Meeting with the victims of the 2004 Boxing-day tsunami, the Norwegian Red Cross was urged to help them start livelihood activities. They decided to organise women in groups and train them, so that they might generate income to help their families. Mat weaving turned out to be a popular activity as basis for such groups, including with the Melekhewa (“diligent”) group in the Sigulai village, counting 49 members.
Jami is the senior member of the Melekhewa group. She is a widow with seven children, and works hard to help them through university – five have already finished, and the last two are now studying! She describes the benefits of joining the group, underlining the cooperation between the women, developing new products like bags, tissue boxes and more. The training on how to run a small business has been very important, as has the group marketing and sales efforts been.
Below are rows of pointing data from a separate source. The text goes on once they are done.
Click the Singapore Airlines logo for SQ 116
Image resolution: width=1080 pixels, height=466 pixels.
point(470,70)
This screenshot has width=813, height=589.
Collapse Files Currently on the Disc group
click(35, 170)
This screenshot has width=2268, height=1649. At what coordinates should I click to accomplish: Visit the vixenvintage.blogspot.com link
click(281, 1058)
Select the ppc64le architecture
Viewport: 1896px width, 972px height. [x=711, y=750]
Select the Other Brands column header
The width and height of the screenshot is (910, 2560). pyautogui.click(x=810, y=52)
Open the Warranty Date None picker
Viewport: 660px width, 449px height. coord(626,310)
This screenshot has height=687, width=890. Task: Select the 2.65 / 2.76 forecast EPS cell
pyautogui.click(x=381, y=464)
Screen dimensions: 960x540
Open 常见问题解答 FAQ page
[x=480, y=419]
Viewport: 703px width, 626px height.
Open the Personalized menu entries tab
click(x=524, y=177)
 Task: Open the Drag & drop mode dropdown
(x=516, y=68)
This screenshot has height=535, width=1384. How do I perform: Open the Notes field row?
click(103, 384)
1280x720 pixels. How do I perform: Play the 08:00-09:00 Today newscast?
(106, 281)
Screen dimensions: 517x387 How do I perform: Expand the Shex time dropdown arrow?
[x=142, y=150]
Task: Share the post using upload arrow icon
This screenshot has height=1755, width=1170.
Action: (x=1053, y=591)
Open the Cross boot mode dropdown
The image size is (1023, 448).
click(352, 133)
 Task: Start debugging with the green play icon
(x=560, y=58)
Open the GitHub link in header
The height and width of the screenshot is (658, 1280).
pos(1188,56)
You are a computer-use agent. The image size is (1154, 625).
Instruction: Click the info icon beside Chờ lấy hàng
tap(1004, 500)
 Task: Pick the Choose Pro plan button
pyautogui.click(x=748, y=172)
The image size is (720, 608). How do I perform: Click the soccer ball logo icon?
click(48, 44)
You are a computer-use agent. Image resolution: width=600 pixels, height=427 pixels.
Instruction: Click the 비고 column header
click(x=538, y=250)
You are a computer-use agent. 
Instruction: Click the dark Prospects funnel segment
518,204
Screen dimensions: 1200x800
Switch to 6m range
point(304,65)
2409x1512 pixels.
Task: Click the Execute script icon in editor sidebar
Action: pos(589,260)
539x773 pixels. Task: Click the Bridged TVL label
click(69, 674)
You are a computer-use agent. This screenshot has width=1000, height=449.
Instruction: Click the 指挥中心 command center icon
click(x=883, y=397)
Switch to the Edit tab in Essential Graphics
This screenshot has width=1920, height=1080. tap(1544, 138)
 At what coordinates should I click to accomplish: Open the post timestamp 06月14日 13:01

For those investing their revenue in opening a small business, the access to saving and borrowing money through a microfinance scheme has also been a fantastic support.
For Jami, the income from weaving mats has been a means to educating her children. Others have started small businesses; small shops or cafes, trading cloth or other products, breeding chicken or fish, and more.
Suryawati works for Aspekasi, the umbrella organisation set up to help the women groups develop further, assisting with marketing and sales, and coordinating microfinance activities. She tells us that the 11 groups differ in size and focus. The smallest group has 25 members, while the largest has 70. The total number of members is about 450, much larger than the original target of 240 – and most are growing. Some groups are more focused on mat weaving, others on micro finance and savings, and some are more active than other.
Suryawati is optimistic about the future, and thinks the groups as well as Aspekasi are maturing and can manage after the project ends later this year. Even if some members are worried about losing the regular follow-up, most realise that the training they have gone through and the time spent together have strengthened them so that they now can function independently. Judging from the Melekhewa women, she just may be right!
NorCross Mat-weaving Livelihood Project
- Responding to the emergency after the 2004 Boxing-day Tsunami, the Norwegian Red Cross (NorCross) initiated several projects in the Indonesian province Aceh, North Sumatra, in close co-operation with the Indonesian Red Cross and Red Crescent Society (PMI).
- Activities on the island of Simeulue, situated in the western part of Aceh, included both infrastructure development and capacity building, the livelihood projects being a part of the latter.
- A total of 450 women have joined of one of 11 village-based groups established as a part of the project, each with from 25 to 70 members.
- The women have received training, included in small business management and micro finance.
- The groups are based on weaving traditional mats, and help with diversifying products, as well as organising sales. They also operate micro-finance saving and borrowing for their members, enabling them to start small-scale businesses.
- The project also established the umbrella organisation Aspekasi, which assists the groups with marketing and sales, as well as with coordinating microfinance activities.